In recent weeks, not a day went by when a disabled passenger didn't have an incident involving air travel. These stories were often headline news. The number of people who were forgotten on airplanes or left to wait in the terminal building is constantly on the rise.
Kate Croston shared her mother’s harrowing experience at Manchester airport. “My mother flew out of Manchester to visit me in Australia. She couldn’t walk long distances, so I booked wheelchair assistance. On the way out in March, the plane to Singapore was delayed by over an hour because no one was available to provide wheelchair assistance,” Kate said. “She arrived back in Manchester to be told she would have to walk from the plane.”
Airlines have also come under fire for the wait passengers are often forced to endure when they are reunited with their wheelchairs. Long waits on this end can prove frustrating, especially if the wait has been fruitless and the chair was returned to them damaged.
Airports and their service providers are blaming staff shortages for the fall in the quality of airport services. With more disabled passengers coming through airports than ever before, it is no wonder that so many are left disappointed by the experience.
Last June, the troubling situation reached boiling point and prompted the UK regulator, the Civil Aviation Authority to write a letter to the entire aviation sector “The CAA is very concerned about the increase in reports that we have received of significant service failings, some of which have been highlighted through the media.
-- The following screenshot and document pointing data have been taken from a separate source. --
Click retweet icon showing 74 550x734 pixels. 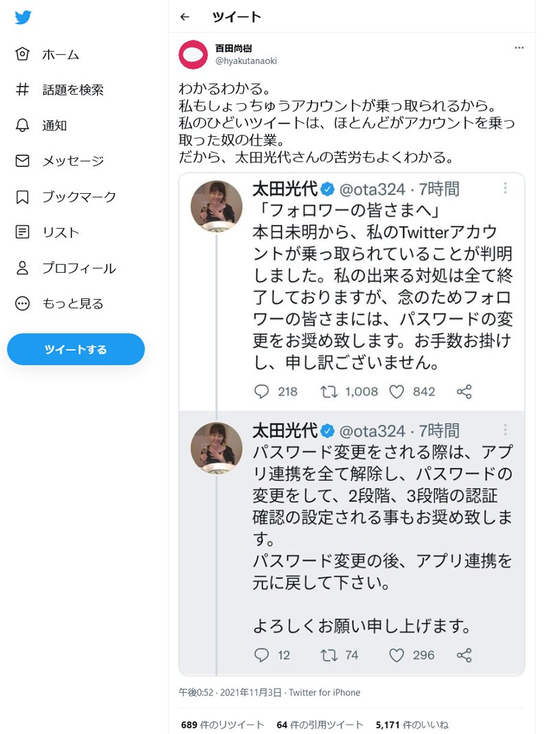[x=329, y=655]
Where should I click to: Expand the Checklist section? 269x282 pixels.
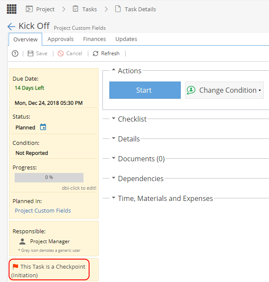[x=114, y=118]
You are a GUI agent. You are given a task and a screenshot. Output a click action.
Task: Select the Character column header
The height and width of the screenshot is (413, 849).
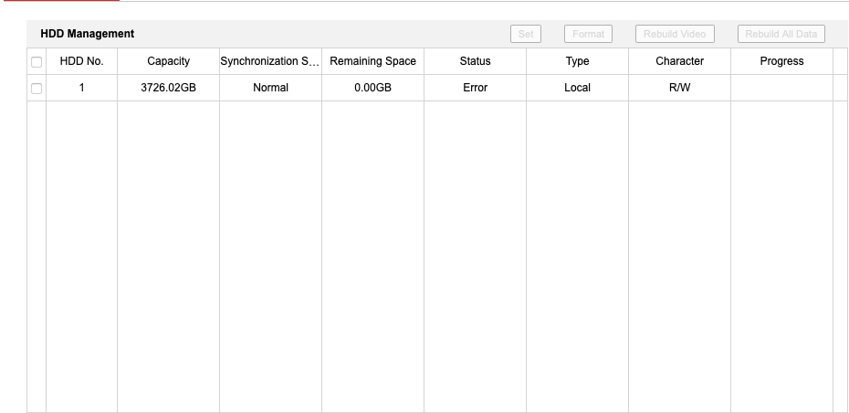679,61
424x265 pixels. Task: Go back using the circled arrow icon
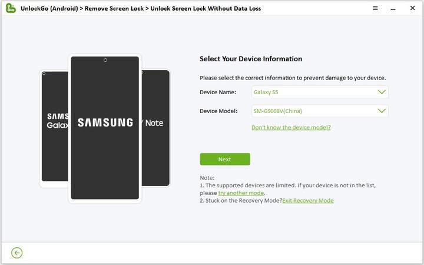(x=17, y=253)
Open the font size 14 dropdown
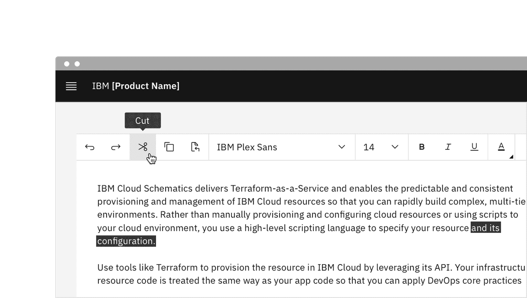This screenshot has height=298, width=527. coord(382,147)
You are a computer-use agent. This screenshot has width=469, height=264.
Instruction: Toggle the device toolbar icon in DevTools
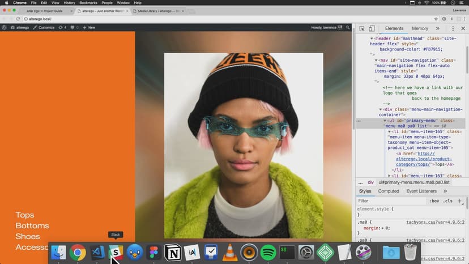tap(372, 28)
These significant service failings are simply unacceptable,” the letter to the aviation sector states. “It is our view that, despite the current disruption, these incidents could have been avoided by better management of the assistance service function by airports and their contracted service providers.”
A recently surfaced document suggests one of the largest U.K. airport service providers blindly navigated into the crisis.
At the Independent Gatwick Accessibility Panel meeting in October 2021, Nick Galle', Airport Services Director of Wilson James, won praise for his work on a number of projects to improve accessibility at the airport. In his opening statement, he said “Wilson James is in a good place and ready to respond to an aggressive demand, they are currently over-resourced and kept all the staff during the pandemic.” The full minutes of this meeting can be found by clicking here.
Despite Galle’s optimistic statement, Gatwick airport has often been making headlines for a string of cases involving delays with assistance, on occasions blaming understaffing as the cause for delays.
“Wilson James is one of my favorite companies because their core company values are very inspiring.” Roberto Castiglioni MBE said. ”But I must admit I am puzzled by Nick's statement; you can't be over-resourced and then blame staff shortages when incidents occur. Perhaps my friends at IGAP should give Nick a friendly grilling when they meet next.”